■ Text provided
┌────────

After a grueling hike up the Tramway Trail, Tonto Rim Search and Rescue volunteers and firefighters stop and rest Saturday while hauling a man who broke both ankles while rappelling in the canyon.

After a man broke both ankles in a 30-foot fall from a cliff face, rescuers spent hours hauling him out of a remote, rugged canyon north of Clints Well Saturday afternoon.

The unidentified man had been rappelling down a cliff face when he fell, breaking both ankles and possibly several other bones including some ribs. He was climbing just off the Tramway Trail, which is located in the West Clear Creek wilderness.

Normally, Coconino County rescuers cover this wilderness area, but because of several wildfires burning in the Flagstaff area, they were unable to send enough people.

It took the group effort of Tonto Rim Search and Rescue volunteers, firefighters and hikers to haul the man three quarters of a mile up an extremely difficult and steep trail, said TRSAR Commander Bill Pitterle.

Reportedly, the man was rappelling with friends when he fell the height of a two-story building. Pitterle said he did not know why the man had fallen.

└────────

■ Source data
┌────────

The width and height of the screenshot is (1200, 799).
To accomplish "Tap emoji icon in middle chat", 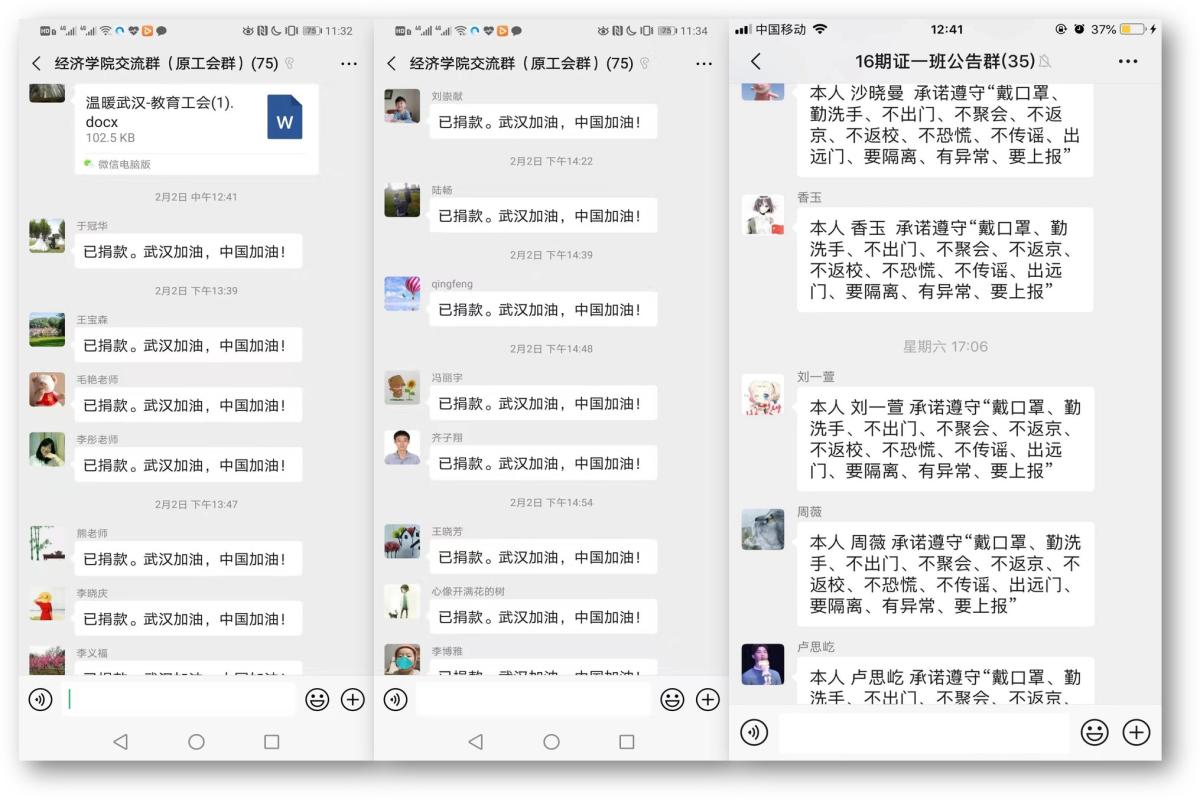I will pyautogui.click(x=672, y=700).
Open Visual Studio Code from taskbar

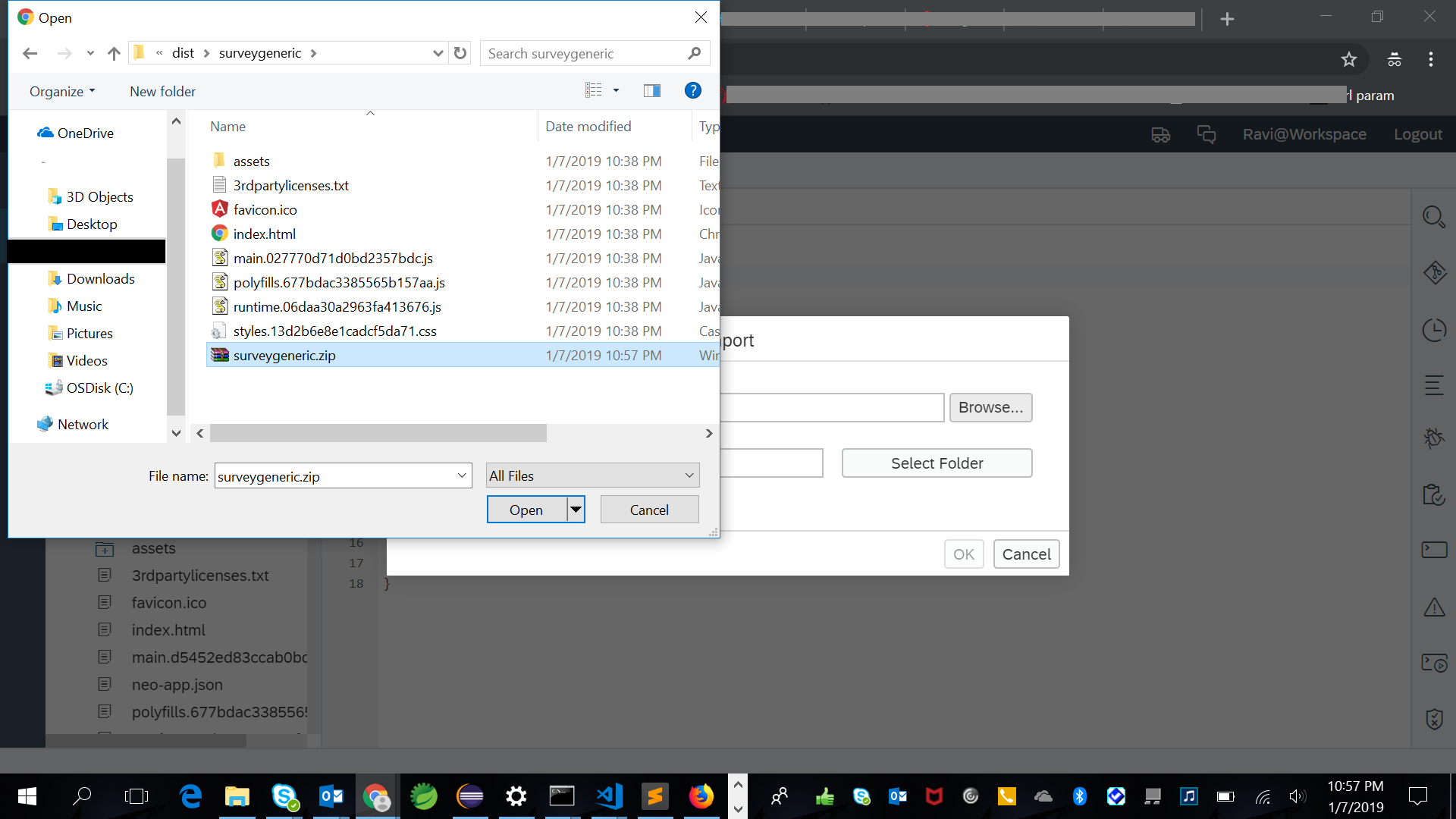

└────────

■ Directive
Write out the stretch of the canyon rescue report from "It took the" through "Commander Bill Pitterle.", switching "steep" to "rocky".

■ Exercise response
It took the group effort of Tonto Rim Search and Rescue volunteers, firefighters and hikers to haul the man three quarters of a mile up an extremely difficult and rocky trail, said TRSAR Commander Bill Pitterle.